The goal of the preprocessing filter is to correct or eliminate erroneous reads before starting the assembly process. These errors are caused by the sequencing platforms and, therefore, they vary among platforms. The different errors targeted by preprocessing filters include substitutions (mismatch), indels (insertion/deletion), and ambiguous bases (i.e., N). Detecting and correcting these errors early will facilitate the assembly process and prevent misassembled contigs in the later stages. Error correction algorithms vary from simple trimming processes using base quality scores to complex error correction approaches based on the frequency of erroneous reads in the set being assembled [39]. All error correction algorithms are based on the same general concept that reads with errors are infrequent and random so they can be detected by counting the reads in the assembly pool. Low-frequency reads are candidates for error correction algorithms and are aligned to high-frequency reads that share substrings. However, this idea is affected by the challenges of high-frequency genomic repeats and nonuniform sampling of the genome, which lead to ambiguous results derived from multiple equal correction choices. There are four basic approaches to error correction: the K-spectrum approach, Suffix Tree/Array approach, Multiple Sequence Alignment approach, and Hybrid approach (see Figure 2) [45][51]. These error correction approaches and their implemented tools (see Table 1) are discussed in detail in the following sections.

Figure 2. Different approaches for error corrections.

(A) K-spectrum approach: a set of substrings of fixed length k are extracted from the read and ready to filter. (B) Suffix tree/array approach: a set of substrings of different lengths of k (suffixes) are extracted from the read, represented in the suffix tree, and ready to filter. (C) Multiple sequence alignment approach: reads are aligned to each other to define consensus bases and correct erroneous ones.

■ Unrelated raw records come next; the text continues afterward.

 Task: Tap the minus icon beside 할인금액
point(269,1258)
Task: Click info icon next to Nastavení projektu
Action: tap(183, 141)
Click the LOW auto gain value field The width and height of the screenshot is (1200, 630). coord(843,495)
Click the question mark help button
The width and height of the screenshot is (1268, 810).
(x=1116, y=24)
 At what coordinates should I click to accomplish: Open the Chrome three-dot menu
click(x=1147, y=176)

Table 1. Preprocessing filters: Practical and technical comparisons.

K-Spectrum Approach

K-spectrum–based filters extract the set of all k-mers (substring of length k) from the reads, which is known as the k-spectrum (see Figure 2A) [47], [48], [51]. The k-mers with small differences (hamming distances) among them are probably from the same genomic position so they are candidates for correcting errors depending on their frequencies. K-spectrum–based filtering starts by extracting all of the k-mers from the set of reads being assembled. A weight value is assigned to each k-mer depending on several factors, such as its frequency and the quality scores of the bases in the k-mers. Subsequently, the k-mers are sorted according to their weights and a suitable threshold (cutoff point) is determined that separates trusted and untrusted k-mers. The reads that contain untrusted k-mers are treated as candidates for the error correction filter. The filter tries to convert untrusted k-mers into trusted ones using a minimum number of editing operations. The conversion process is repeated until there are no more untrusted k-mers. Thus, all of the retained reads contain trusted (error-free) k-mers.

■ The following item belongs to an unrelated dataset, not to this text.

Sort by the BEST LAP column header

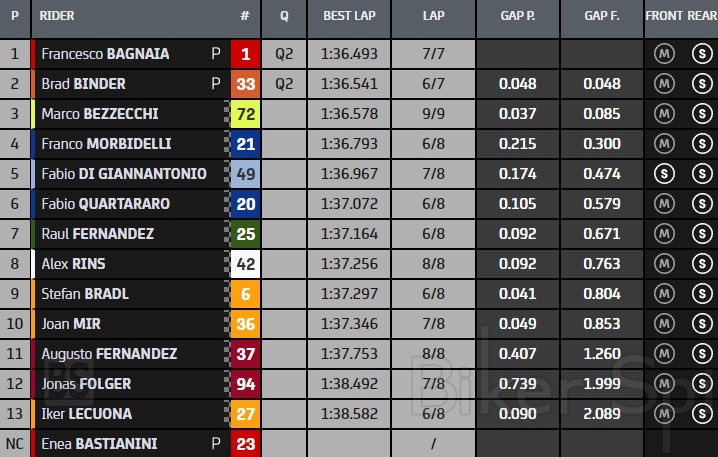pos(350,16)
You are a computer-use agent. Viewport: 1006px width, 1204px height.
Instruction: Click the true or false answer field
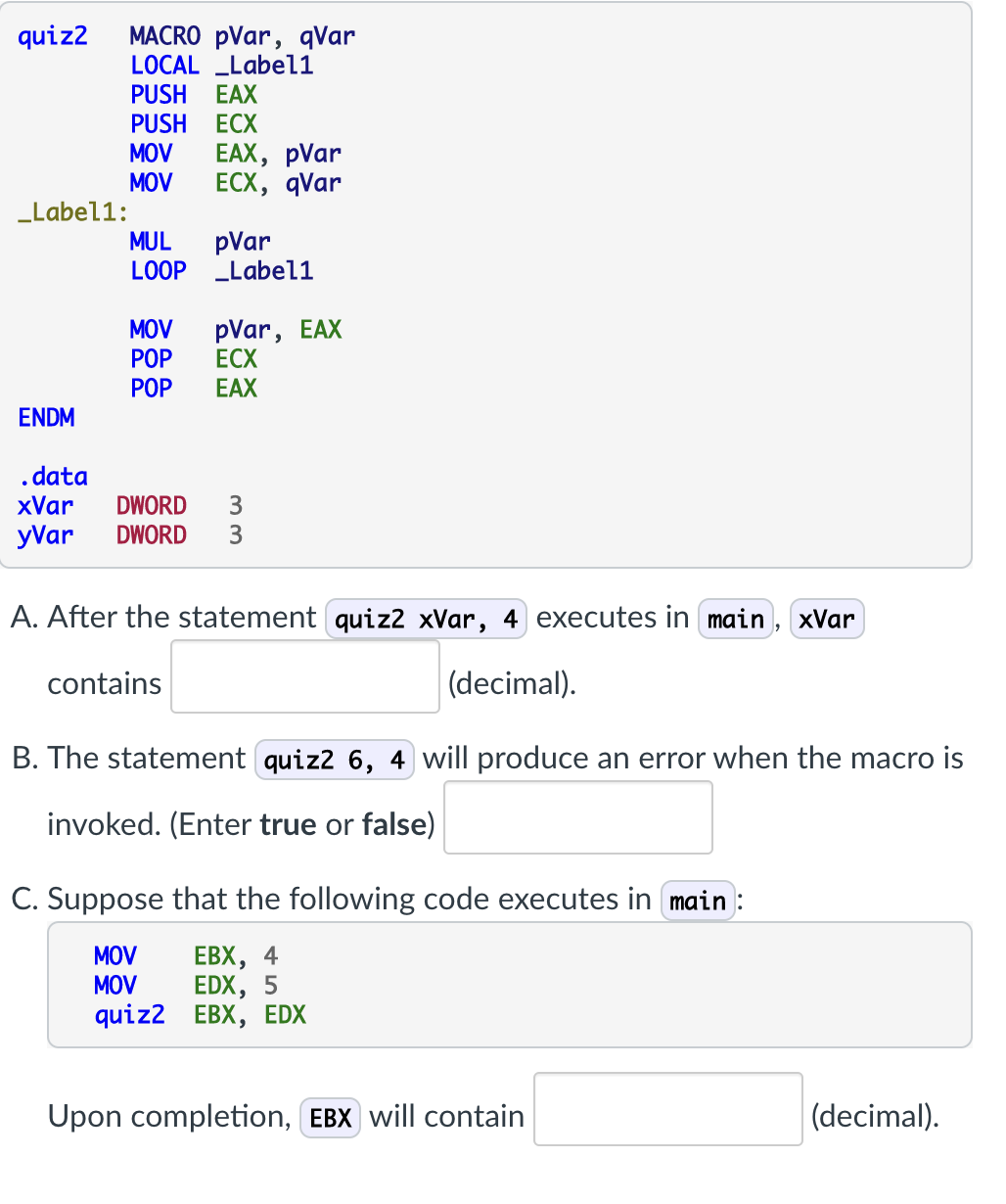coord(577,817)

The general k-spectrum–based approach has been implemented in many stand-alone software packages for error corrections such as Quake [47], Reptile [51], and Hammer [48] but with differences in their implementations. Also, the same approach has been implemented as a built-in component for error correction in short-read assemblers such as Euler-SR [8][10], [26], [27], ALLPATHS-LG [7], [18], [59], SOAPdenovo [17], SGA [30], Readjoiner [13], and Fermi [60]. Table 1 and Table 2 list several technical and practical features of stand-alone and built-in error correction tools, respectively.

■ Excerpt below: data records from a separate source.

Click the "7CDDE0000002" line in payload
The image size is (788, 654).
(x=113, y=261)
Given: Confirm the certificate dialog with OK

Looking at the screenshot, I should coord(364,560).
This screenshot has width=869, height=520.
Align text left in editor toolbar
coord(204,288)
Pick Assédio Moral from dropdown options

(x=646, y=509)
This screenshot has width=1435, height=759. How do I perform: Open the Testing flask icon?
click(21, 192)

Table 2. Next-generation genome assemblers: Architecture.

Suffix Tree/Array Approach

Suffix tree/array–based filters generalize the k-mer idea by using different values of k, which represent different suffixes (substrings) in the reads [45], [50]. Rather than storing/retrieving fixed k-mers with their frequencies in a hash table, suffix tree/array–based filters store/retrieve variable-size k-mers with their frequencies in a suffix tree/array. The suffix array is also more space-efficient than the suffix tree. The suffix tree/array filter starts by extracting all suffixes from the reads and computing their frequencies. The suffixes and their frequencies are organized in a tree/array data structure (see Figure 2B). Next, the tree/array is traversed to search for erroneous nodes (suffixes) with frequencies less than the specified threshold. The filter tries to find the most similar nodes in the neighbors, which serve as candidate solutions for correction. If there are no candidate solutions for correction, the reads corresponding to erroneous nodes are removed from the read set.

The suffix tree/array approach has been implemented in many stand-alone software packages for error corrections such as SHREC [50] and HiTEC [45] (see Table 1).

Multiple Sequence Alignment (MSA) Approach

The idea behind this approach is using sequence alignment to detect and correct erroneous reads by aligning them with a reference genome or each other, as explained below (see Figure 2C) [46], [49]. Reads that share substrings (k-mers) are likely to be similar, while those that have high-frequency k-mers are likely to be correct and are used as candidate solutions to correct reads with low-frequency k-mers. The consensus (correct) bases are determined by aligning erroneous reads with the trusted ones, thereby correcting the errors.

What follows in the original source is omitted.